Exercise tasks:
a) Answer these questions using the forum thread on geocentrism:
(i) How many minutes long is the geocentristic leaning video that is linked?
(ii) Which work by Wilhelmus a Brakel is quoted?
(iii) In which chapter does the quoted passage promise to demonstrate that God nowhere speaks to the contrary?
b) Echo the forum thread on geocentrism word for word from "So, which is" to "their courses above?".
c) In the forum thread on geocentrism, the quoted Brakel passage has a sentence beginning "Is not God the Creator". List every title that sentence gives to God.

Extract to read:

* Begin *

A 23 minute geocentristic leaning video:
http://homepage.ntlworld.com/malcolmbowden/geocenvid.htm

Various arguments in favor of geocentrism.
geocexpl.htm


----------



## Semper Fidelis

ChristianTrader said:


> armourbearer said:
> 
> 
> 
> Wilhelmus a Brakel (The Christian's Reasonable Service, 64, 65):
> 
> 
> 
> 
> "The truth is that God states in many places in His Word that the sun is in motion, her circuit resulting in both day and night, and that the world remains both motionless and stationary. Nowhere does God speak to the contrary, as we will demonstrate in chapter 8. Since God states it to be so, it is truth and we are to embrace it as truth. Is not God the Creator, maintainer, and governor of all things, who is much better acquainted with His own work than is man with his limited and darkened understanding? Should men not subject their judgment to the very sayings of God? Or should one attempt to bend and twist the clear declarations of God in such a way that they agree with our erroneous thinking? Whatever God declares, also concerning things in the realm of nature, is true. God says that the world is motionless and stationary, being circled by the sun, and thus it is a certain and incontrovertible truth."
> 
> 
> 
> 
> 
> Click to expand...
> 
> 
> Just to add a scientific flavor to the discussion.
> 
> An article about the relationship between mathematical models and reality.
> http://www.csc.twu.ca/byl/modelstest.doc
> 
> A 23 minute geocentristic leaning video:
> http://homepage.ntlworld.com/malcolmbowden/geocenvid.htm
> 
> Various arguments in favor of geocentrism.
> geocexpl.htm
Click to expand...


So, which is it? Are we supposed to use the "clear" Biblical data that the earth is in not in motion or the data from the light of nature to convince us of this? If we deny our ability to observe a phenomena as basic as which heavenly bodies are revolving around which heavenly bodies then are we really capable of observing any motion of the stars in their courses above?

* End *

Saved data entries:
* Begin *

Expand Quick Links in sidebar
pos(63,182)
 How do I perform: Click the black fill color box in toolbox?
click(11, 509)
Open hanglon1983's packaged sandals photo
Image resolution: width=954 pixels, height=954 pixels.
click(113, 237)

* End *

Per-task outputs:
a)
(i) 23 minutes
(ii) The Christian's Reasonable Service
(iii) Chapter 8

b)
So, which is it? Are we supposed to use the "clear" Biblical data that the earth is in not in motion or the data from the light of nature to convince us of this? If we deny our ability to observe a phenomena as basic as which heavenly bodies are revolving around which heavenly bodies then are we really capable of observing any motion of the stars in their courses above?

c)
Creator
maintainer
governor of all things